Acting Attorney General John J. Hoffman announced that a Monmouth County man pleaded guilty today to illegally distributing the highly addictive painkiller oxycodone, which he obtained using false prescriptions written by a doctor.
The doctor previously pleaded guilty and faces a prison sentence.
David Roth, 43, of Marlboro Township, pleaded guilty today to second-degree distribution of narcotics before Superior Court Judge Ronald Lee Reisner in Monmouth County.
Under the plea agreement, the state will recommend that Roth be sentenced to seven years in state prison.

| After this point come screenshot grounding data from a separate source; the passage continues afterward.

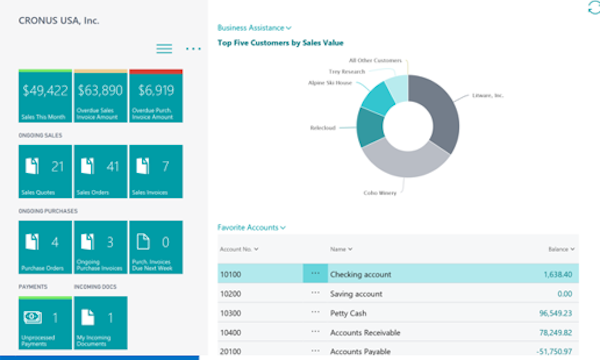Click the Sales This Month $49,422 tile
This screenshot has width=600, height=360.
(x=45, y=96)
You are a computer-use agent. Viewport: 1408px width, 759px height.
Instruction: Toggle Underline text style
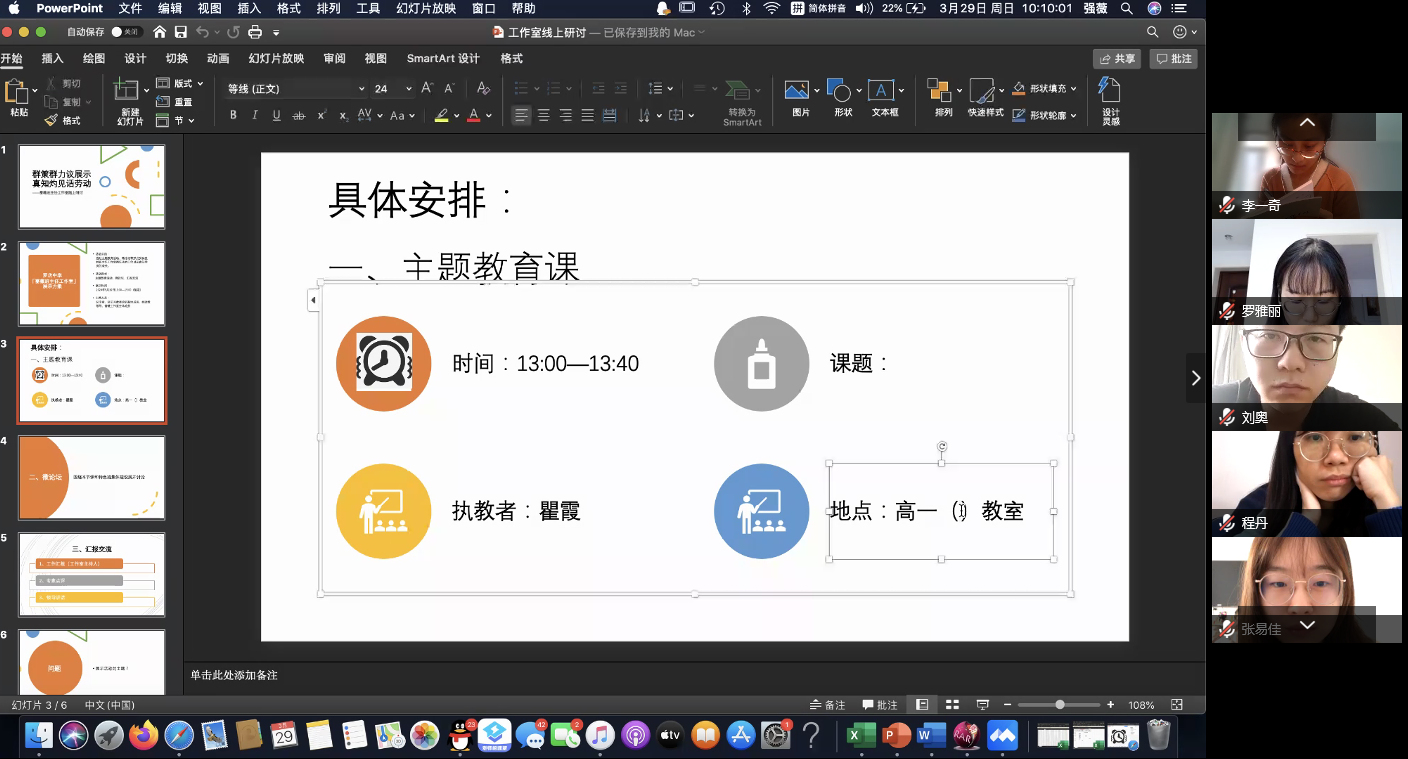(277, 116)
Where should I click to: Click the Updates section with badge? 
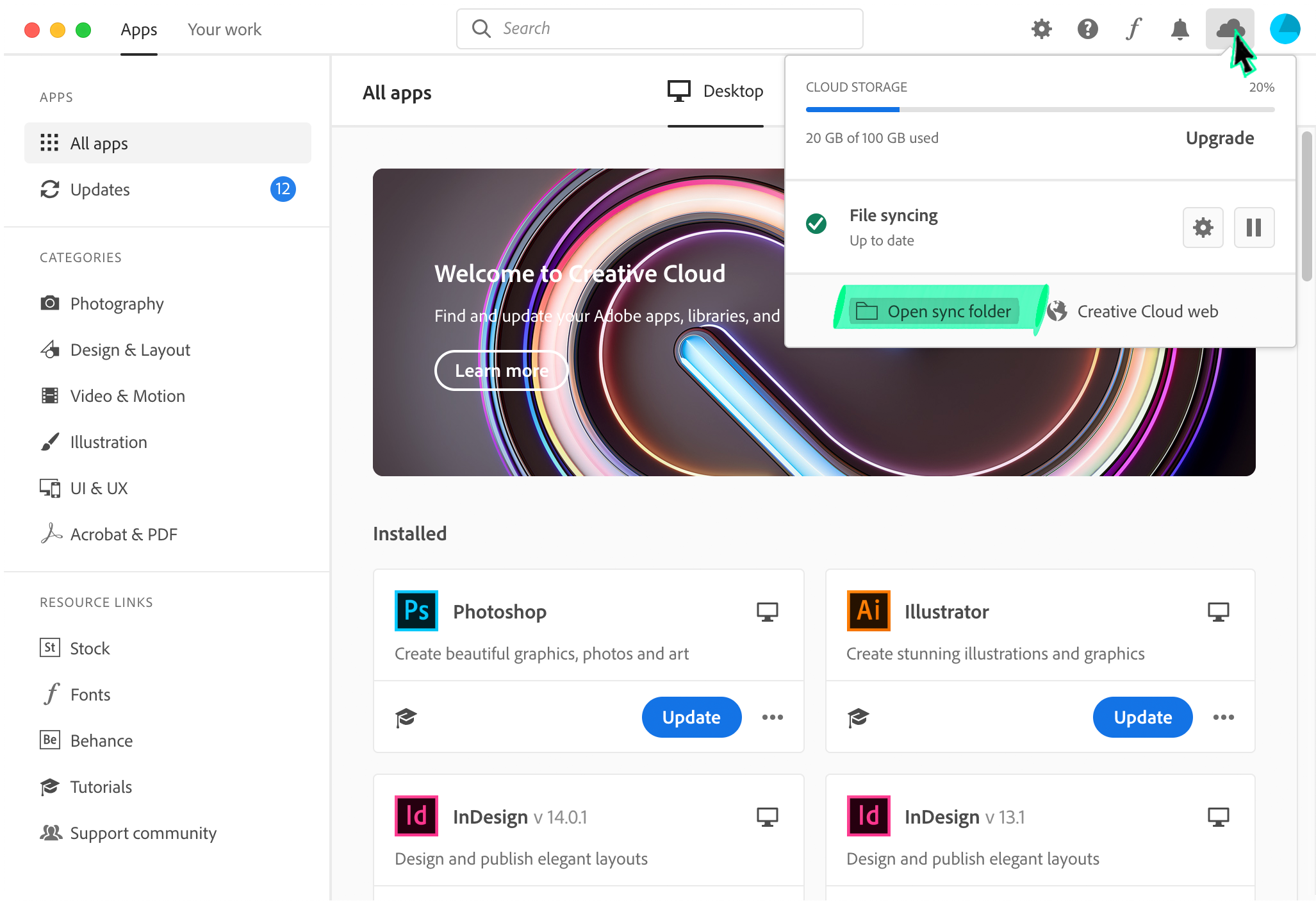pyautogui.click(x=165, y=188)
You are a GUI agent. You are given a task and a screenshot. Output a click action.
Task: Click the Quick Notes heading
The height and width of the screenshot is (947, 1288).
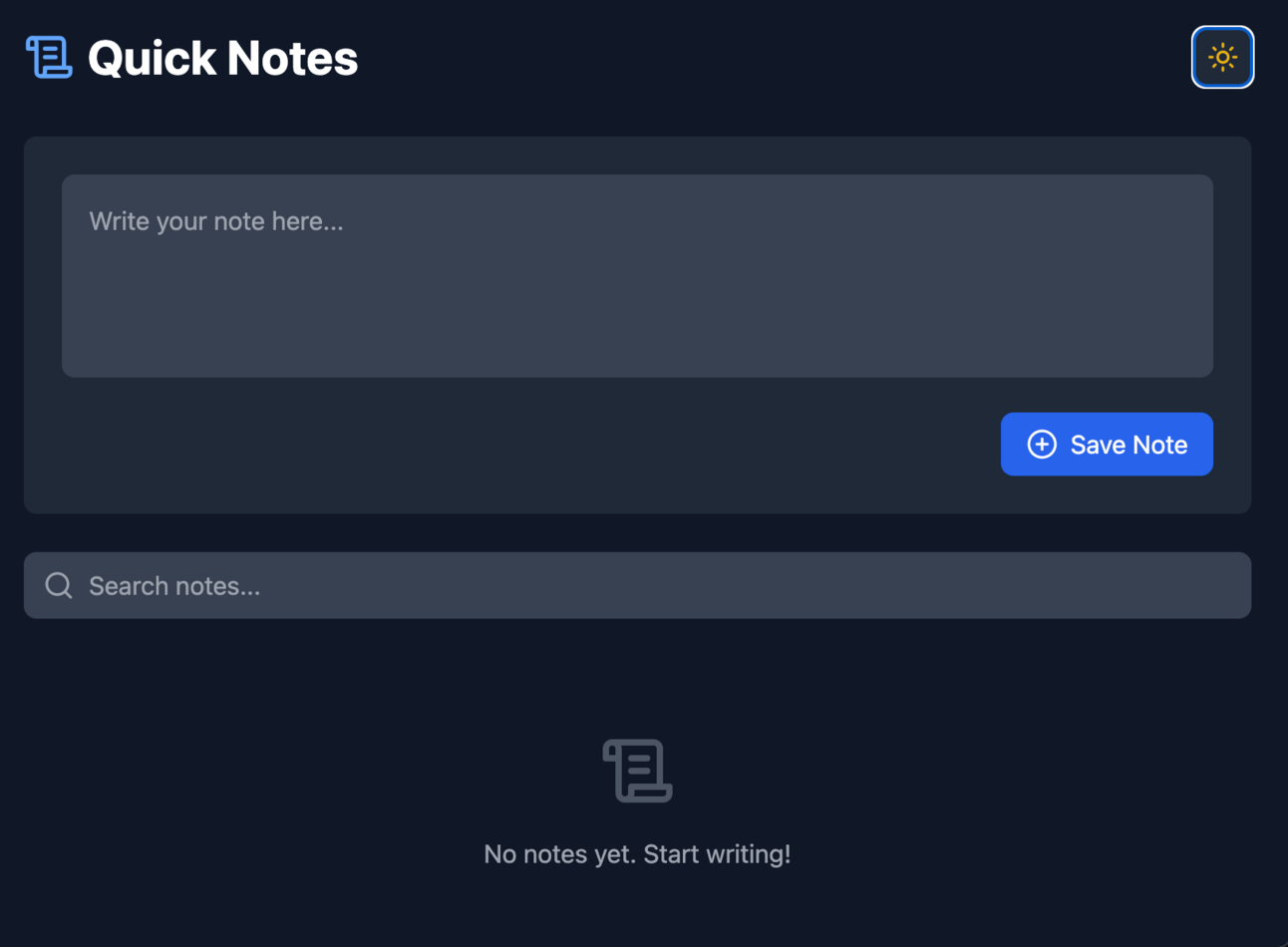point(222,58)
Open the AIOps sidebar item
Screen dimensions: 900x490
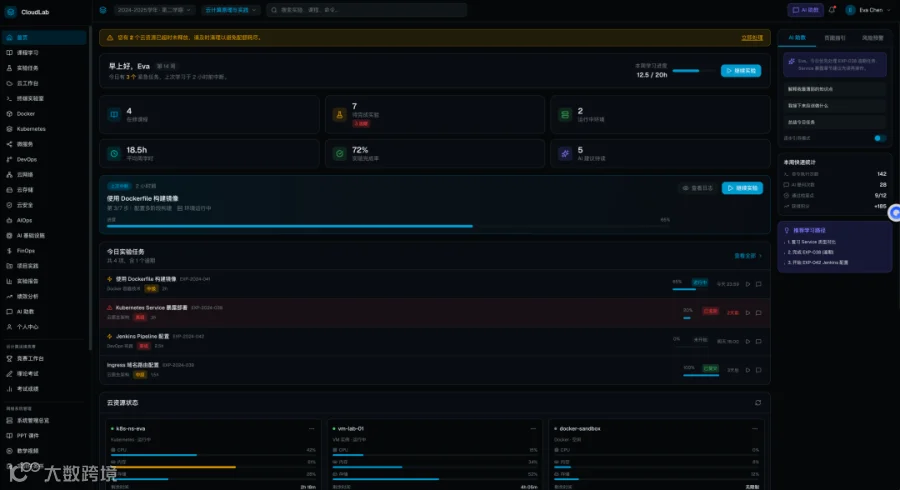[24, 220]
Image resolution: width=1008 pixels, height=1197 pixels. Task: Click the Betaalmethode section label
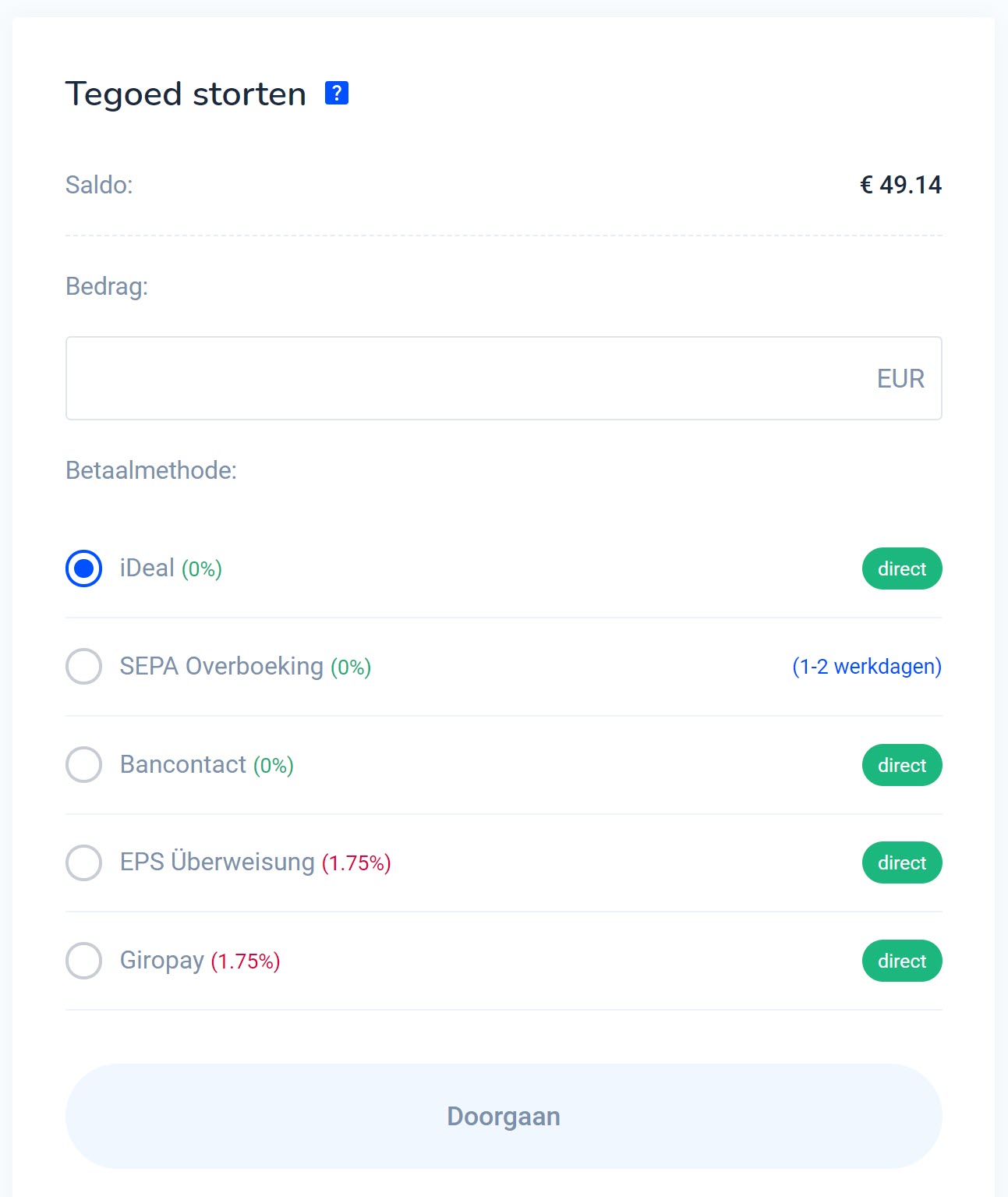coord(150,470)
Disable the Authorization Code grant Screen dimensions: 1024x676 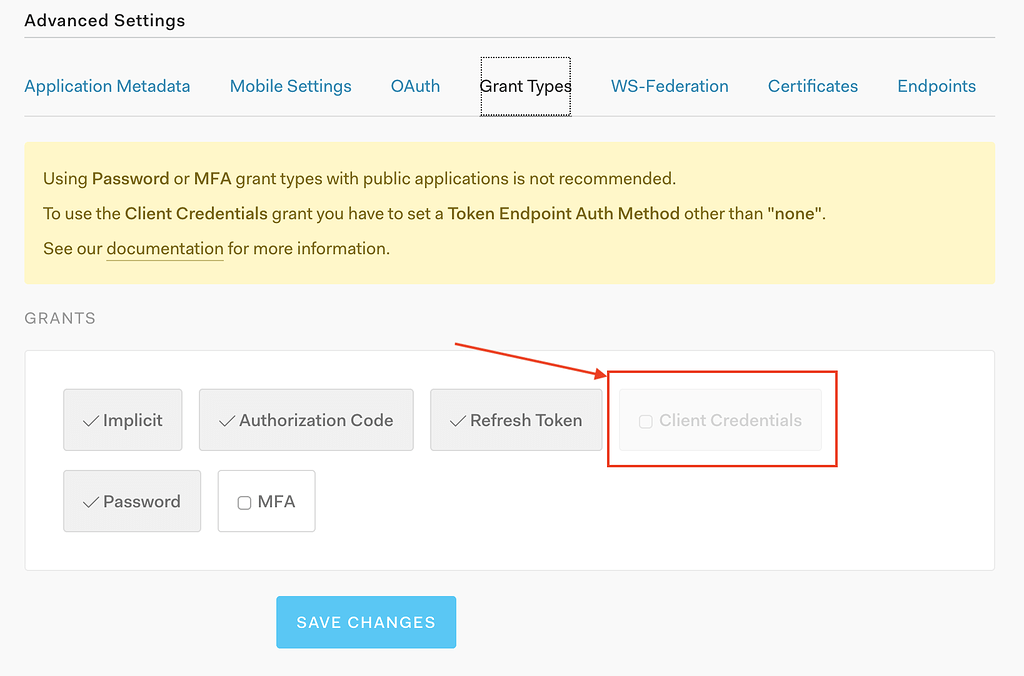[x=305, y=420]
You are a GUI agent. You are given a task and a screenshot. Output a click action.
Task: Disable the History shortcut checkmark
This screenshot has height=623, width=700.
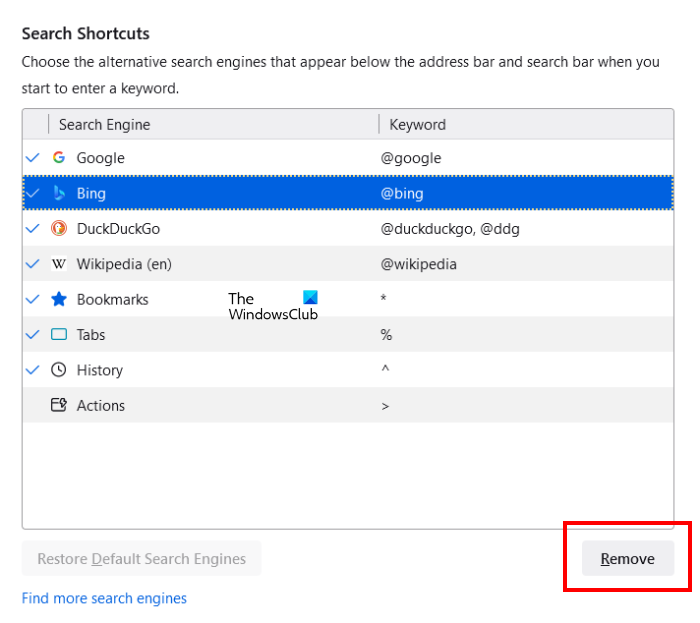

In pleading guilty, Roth admitted that he illegally distributed oxycodone pills obtained using false prescriptions that were written by Dr. Eugene Evans Jr., 56, of Roselle Park.
The investigation revealed that Evanssupplied Roth with prescriptions for thousands of 30 milligram tablets of oxycodone. Evans wrote the prescriptions in the names of individuals he never examined, treated or even met.
The names and birth dates of the patients were supplied to Evans by Roth, who recruited persons willing to have prescriptions issued in their names. Evans wrote multiple prescriptions at a time for each of the purported patients. Once Roth had a prescription, he went to a pharmacy with the person named in the prescription to fill it.
Roth paid Evans for writing the prescriptions, and he also paid the individuals he recruited as purported patients, either in cash, prescription narcotics, or both.
Roth illegally distributed the pills, typically selling each 30 milligram oxycodone tablet for $20 or $30.
Evans pleaded guilty on April 24 to second-degree distribution of a controlled dangerous substance. The state will recommend that he be sentenced to five years in state prison. He is scheduled to be sentenced by Judge Reisner on June 26. He has surrendered his license to practice medicine.
A third defendant in the case, Harold Nyhus, 53, of Freehold, pleaded guilty on April 24 to a charge of third-degree obtaining a controlled dangerous substance by fraud. He admitted that he filled fraudulent oxycodone prescriptions that Evans issued in his name and a second name.
The state will recommend that Nyhus be sentenced to three years in prison. He also is scheduled to be sentenced on June 26.
The investigation, which included a review of records in the New Jersey Prescription Monitoring Program, determined that between January 2012 and March 2014, Evans allegedly issued fraudulent prescriptions in the names of over a dozen individuals for more than 20,000 high-dose 30 milligram tablets of oxycodone.